HILLSBOROUGH: Suzanne Sapega will teach about causes of 9/11

Teachers in North Plainfield schools win grant to delve into terrorism

   Suzanne Sapega, a resident of Hillsborough and a middle school reading teacher in the North Plainfield school district, and four colleagues will receive $4,000 to develop programs to help their school community explore the roots of terrorism.
   The group has been selected by the “For Action Initiative,” begun after the Twin Tower and other attacks of Sept. 11, 2001. Its mission is to raise awareness about the effects of public trauma and terrorism, and to educate teachers and youth about the history of terrorism, international relations, global security and domestic and international policies.
   ”The events of 9/11 are a difficult issue for students to process,” said Ms. Sapega. “This project creates a way to connect to this tragedy in a safe, constructive, and meaningful way.”

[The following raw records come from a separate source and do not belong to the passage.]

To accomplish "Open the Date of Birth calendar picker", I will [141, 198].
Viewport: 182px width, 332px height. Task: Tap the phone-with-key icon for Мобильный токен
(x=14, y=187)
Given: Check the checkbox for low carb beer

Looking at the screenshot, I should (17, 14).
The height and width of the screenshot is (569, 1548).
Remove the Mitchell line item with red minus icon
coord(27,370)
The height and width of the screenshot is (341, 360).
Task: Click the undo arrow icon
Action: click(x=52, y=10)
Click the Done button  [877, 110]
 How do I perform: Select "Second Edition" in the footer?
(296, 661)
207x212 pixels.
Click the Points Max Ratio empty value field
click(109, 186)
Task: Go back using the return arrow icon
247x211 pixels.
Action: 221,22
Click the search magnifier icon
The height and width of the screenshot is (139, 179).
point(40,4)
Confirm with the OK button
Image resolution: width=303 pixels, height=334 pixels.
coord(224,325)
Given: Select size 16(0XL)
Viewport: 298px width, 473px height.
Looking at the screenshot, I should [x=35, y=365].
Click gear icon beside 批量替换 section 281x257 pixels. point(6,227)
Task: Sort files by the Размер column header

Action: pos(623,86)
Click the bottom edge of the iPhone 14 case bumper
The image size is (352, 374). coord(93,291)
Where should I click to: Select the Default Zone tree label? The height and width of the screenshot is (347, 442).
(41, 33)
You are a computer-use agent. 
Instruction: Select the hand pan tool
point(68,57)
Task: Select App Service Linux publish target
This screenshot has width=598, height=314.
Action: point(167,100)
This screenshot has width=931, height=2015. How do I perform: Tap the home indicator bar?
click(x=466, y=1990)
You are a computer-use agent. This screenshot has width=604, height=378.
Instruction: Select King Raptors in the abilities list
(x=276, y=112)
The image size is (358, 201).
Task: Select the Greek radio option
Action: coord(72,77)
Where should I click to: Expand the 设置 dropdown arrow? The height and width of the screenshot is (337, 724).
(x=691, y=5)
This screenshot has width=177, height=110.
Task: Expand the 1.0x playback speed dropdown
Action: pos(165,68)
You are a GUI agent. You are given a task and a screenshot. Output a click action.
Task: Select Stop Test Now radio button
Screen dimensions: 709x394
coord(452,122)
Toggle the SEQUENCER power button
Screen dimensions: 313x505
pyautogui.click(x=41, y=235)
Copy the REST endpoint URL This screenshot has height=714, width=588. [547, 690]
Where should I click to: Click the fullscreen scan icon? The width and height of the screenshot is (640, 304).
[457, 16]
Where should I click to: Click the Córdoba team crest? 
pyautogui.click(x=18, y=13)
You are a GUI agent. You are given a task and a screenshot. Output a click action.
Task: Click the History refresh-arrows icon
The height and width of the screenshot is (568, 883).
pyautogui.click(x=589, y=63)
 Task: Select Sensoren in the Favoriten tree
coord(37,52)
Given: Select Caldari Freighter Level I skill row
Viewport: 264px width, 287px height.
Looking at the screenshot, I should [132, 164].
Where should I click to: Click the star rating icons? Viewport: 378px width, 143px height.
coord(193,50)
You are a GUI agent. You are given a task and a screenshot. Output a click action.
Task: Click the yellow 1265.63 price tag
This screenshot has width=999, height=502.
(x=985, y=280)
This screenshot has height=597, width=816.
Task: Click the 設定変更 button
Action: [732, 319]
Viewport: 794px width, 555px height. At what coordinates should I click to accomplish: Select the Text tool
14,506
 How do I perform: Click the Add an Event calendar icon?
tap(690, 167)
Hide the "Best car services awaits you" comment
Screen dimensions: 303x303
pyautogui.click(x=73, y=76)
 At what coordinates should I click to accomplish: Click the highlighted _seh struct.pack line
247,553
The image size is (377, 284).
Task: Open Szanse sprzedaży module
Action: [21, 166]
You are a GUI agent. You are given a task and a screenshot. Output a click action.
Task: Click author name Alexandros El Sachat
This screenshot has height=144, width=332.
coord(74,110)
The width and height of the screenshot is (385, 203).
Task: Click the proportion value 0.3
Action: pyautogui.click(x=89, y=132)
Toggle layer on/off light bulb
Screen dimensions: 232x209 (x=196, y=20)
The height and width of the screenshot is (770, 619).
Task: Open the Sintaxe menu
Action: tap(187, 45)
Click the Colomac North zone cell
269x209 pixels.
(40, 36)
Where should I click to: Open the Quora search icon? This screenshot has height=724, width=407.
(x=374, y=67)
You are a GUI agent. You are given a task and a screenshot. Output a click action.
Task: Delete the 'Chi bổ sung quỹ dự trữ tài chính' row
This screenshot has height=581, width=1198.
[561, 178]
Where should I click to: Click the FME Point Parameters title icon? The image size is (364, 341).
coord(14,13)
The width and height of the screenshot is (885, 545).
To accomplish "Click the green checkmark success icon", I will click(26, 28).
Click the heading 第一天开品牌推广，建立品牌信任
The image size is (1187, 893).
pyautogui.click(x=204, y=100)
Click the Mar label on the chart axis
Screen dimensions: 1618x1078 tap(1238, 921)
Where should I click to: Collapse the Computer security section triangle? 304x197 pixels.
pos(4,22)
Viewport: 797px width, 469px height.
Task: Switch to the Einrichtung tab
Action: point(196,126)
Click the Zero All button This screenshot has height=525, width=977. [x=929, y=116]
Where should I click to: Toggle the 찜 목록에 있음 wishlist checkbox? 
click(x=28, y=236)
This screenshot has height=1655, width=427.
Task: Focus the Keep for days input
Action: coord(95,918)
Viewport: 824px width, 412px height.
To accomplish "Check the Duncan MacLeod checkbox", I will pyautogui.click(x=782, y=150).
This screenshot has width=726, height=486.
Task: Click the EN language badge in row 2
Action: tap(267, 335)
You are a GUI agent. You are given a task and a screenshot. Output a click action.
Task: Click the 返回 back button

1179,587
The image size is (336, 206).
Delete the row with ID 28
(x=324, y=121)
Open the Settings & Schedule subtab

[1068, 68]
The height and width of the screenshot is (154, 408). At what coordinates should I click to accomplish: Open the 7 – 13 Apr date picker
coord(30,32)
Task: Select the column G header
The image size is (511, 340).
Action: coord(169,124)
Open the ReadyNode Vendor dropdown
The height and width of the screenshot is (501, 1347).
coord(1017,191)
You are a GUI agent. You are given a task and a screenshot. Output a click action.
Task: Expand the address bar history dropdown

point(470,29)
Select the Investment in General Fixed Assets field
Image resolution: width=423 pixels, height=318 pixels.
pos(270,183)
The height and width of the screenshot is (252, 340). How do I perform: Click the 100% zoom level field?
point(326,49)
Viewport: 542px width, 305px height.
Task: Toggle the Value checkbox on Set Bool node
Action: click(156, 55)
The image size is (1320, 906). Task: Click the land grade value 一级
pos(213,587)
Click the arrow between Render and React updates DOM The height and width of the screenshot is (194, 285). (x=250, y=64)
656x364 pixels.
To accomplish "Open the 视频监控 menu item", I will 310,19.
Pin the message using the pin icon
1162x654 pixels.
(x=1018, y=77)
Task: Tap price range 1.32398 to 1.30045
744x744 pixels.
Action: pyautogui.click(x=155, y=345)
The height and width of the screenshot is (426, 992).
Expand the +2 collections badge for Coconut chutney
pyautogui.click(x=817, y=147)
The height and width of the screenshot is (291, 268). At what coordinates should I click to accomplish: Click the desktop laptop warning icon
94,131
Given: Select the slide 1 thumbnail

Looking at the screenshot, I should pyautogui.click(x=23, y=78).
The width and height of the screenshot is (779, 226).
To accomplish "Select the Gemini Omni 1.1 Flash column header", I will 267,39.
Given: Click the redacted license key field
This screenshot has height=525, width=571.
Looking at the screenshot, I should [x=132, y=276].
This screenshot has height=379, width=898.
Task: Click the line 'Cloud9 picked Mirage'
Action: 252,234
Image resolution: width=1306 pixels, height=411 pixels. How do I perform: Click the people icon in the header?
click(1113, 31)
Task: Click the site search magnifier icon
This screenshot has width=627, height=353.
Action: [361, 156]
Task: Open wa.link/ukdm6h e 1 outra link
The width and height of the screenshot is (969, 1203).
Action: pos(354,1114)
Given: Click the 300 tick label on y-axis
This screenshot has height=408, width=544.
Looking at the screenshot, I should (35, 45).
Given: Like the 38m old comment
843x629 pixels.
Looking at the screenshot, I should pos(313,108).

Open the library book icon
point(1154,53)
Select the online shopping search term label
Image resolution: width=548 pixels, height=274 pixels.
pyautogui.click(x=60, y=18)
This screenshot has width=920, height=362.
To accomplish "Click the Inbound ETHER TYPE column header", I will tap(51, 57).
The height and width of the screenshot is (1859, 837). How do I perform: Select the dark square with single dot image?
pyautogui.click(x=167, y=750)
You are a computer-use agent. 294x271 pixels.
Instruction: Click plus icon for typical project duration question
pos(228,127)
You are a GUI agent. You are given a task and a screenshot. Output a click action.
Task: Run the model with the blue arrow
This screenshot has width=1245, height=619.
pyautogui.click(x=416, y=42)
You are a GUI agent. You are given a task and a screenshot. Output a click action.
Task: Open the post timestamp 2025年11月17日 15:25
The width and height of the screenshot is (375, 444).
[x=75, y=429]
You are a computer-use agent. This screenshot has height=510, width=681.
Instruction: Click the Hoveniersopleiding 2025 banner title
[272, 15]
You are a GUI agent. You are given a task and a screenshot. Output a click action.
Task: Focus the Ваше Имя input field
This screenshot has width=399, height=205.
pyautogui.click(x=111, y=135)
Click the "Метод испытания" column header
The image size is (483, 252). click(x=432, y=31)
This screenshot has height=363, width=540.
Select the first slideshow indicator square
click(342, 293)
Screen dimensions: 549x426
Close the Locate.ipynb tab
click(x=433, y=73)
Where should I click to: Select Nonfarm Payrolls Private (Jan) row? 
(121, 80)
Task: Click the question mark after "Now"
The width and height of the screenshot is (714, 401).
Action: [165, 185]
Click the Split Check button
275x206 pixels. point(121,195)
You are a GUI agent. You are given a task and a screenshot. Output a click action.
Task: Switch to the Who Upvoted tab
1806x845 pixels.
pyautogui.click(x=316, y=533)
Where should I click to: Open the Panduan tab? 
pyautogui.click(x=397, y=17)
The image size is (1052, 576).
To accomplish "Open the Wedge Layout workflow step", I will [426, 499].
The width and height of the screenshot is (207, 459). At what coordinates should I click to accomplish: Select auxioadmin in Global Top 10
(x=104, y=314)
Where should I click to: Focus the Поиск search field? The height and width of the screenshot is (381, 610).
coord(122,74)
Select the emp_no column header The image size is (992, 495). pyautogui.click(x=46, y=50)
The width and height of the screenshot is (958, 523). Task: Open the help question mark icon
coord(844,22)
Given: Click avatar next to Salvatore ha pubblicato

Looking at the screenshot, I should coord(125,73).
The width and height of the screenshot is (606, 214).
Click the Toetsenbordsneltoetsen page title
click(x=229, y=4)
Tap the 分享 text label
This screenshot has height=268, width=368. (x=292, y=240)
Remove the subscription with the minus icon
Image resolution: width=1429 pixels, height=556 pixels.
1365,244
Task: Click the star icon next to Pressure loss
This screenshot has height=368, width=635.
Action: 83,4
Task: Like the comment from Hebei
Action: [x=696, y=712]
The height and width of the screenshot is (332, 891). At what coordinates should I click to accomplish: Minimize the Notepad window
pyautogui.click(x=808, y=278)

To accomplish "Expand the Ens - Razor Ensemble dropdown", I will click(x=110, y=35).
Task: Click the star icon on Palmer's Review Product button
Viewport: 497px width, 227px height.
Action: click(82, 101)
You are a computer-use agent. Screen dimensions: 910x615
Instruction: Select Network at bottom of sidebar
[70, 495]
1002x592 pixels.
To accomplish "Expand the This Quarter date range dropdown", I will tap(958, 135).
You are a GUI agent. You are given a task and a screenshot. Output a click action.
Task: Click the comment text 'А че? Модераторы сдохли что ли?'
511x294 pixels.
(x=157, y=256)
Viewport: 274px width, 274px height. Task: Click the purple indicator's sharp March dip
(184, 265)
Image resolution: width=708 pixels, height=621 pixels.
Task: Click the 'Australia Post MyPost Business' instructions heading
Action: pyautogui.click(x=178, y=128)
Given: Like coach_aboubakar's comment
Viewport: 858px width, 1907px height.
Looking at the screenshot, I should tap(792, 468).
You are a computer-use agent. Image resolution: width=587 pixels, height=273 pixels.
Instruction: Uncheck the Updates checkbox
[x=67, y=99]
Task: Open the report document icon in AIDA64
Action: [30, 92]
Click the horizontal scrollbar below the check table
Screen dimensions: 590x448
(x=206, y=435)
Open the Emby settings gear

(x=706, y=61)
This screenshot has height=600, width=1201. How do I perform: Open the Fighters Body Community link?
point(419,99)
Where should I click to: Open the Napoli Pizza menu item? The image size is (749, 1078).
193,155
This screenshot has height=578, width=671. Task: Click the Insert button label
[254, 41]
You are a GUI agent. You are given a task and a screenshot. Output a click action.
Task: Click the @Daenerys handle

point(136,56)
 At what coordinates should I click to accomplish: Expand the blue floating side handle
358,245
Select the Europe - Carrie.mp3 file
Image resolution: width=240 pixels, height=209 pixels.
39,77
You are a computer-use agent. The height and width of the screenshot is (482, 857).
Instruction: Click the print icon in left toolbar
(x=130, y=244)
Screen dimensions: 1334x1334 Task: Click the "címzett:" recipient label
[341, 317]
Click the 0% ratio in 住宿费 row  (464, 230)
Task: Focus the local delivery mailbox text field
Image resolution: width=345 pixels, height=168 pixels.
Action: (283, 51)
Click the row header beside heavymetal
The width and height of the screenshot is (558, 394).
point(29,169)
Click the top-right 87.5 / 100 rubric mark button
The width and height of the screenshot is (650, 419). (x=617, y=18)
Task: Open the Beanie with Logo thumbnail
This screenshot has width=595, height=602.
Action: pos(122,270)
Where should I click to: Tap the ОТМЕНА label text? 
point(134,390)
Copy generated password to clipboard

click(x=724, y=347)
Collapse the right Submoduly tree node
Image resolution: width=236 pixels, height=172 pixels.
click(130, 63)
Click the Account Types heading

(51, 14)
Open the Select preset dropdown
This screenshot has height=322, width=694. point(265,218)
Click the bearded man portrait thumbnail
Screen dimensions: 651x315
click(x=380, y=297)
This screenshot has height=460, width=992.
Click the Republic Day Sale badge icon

   Activities will be rolled out on 9/11 and continue through the school year. They span mathematics, social studies, art and music, student clubs, civics and reading, including:
   • An iMovie project for the class of 2017, who will be seniors on the 15th anniversary of 9/11/01. This initiative will chronicle interviews and serve as an artifact of civic activities.
   • A research project focusing on the international responses to 9/11 through monuments and the arts. Students will work with fine and performing arts staff and the results will be compiled into a larger display.
   • A voter registration drive by high school cheerleaders;
   • Studying the causes of terrorism, learning about acts of terror in history and exploring the impact of 9/11.
   • Incorporating volunteer opportunities into student clubs.
   Ms. Sapega’s fellow team members are high school English teacher Michele Armento of Morristown; middle and high school librarian Susan Feibush of Watchung; social studies teacher Michael Mulry of Westfield, and Dr. Hope Blecher, of North Plainfield, District K-12 supervisor of language arts literacy, social sciences and Media services.
   The group hopes to inspire young people to take action — as individuals and as part of their community — and support efforts that someday might prevent future acts of global terrorism.
   For Action says it works to place the events of 9/11 in a meaningful educational context and help students understand more than just what happened that day by teaching about the challenges of terrorism — the concept, history, causes and consequences.